- The Washington Times - Thursday, January 21, 2010


In front of the Department of Education edifice in Washington stands a replica of a little red schoolhouse. This reminder of our nation’s historic educational roots is quaint, bordering on anachronistic: Little red schoolhouses have as much to do with today’s education as covered wagons have to do with SUVs.

And the federal Department of Education has about as much to do with the successful education of today’s children as the McGuffy’s Readers of yesteryear have a place in a modern curriculum. The department is unconstitutional, ineffective and wasteful. In short, it should be abolished.

The department employs thousands of dedicated public servants who believe deeply in the well-being of America’s children, but they are swimming against the stream of common sense and quantifiable data: The federal education bureaucracy doesn’t work. Saving our children’s futures means saving them from the tender mercies of the Department of Education.

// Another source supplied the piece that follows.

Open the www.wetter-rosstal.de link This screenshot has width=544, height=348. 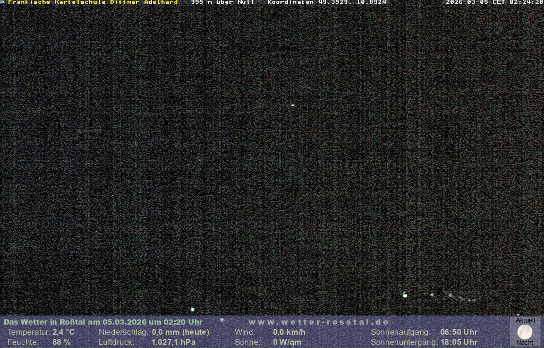click(319, 322)
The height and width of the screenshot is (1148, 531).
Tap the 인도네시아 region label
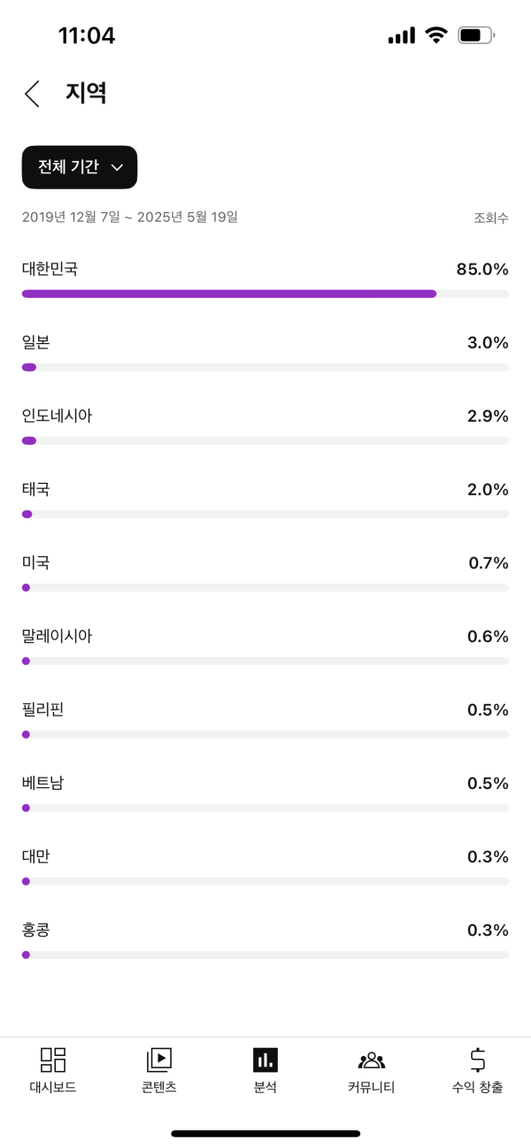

Nowhere in the Constitution is Congress given the explicit or implicit power to create or fund a department of education. The drafters of the Constitution never envisioned that their handiwork would be used to ensnare states and local governments in a vast web of federal funding and controls designed in Washington.

While that’s enough reason to abolish the department, the practical failings of centralized control over education only highlight the Founders’ wisdom.

The vaunted No Child Left Behind (NCLB) program dramatically accelerated federal spending on education, but the federal Office of Management and Budget estimates that NCLB has added nearly 6.7 million hours to state and local authorities’ time in completing forms and filing paperwork. Also, according to the National Center for Fair and Open Testing, “High school graduates in the class of 2009 have experienced NCLB’s test-driven approach to ‘school reform’ since they were in fifth grade. Yet, they are not better prepared for college or the workforce, based on ACT or SAT scores.”

In fact, according to a 2007 White House report, the federal department’s “program for every problem” approach has led to “hundreds of education programs spread across 39 federal agencies at a cost of $120 billion a year.”

The problem is compounded by the tremendous waste inherent in Education’s budget. Last year, did we really need to spend $8.7 million on the Historic Whaling and Trade Partners Program or $5.8 million on the Edward M. Kennedy Institute for the Senate, “for the planning and design of a building and (potential) support for an endowment?” How about teaching Tommy to read?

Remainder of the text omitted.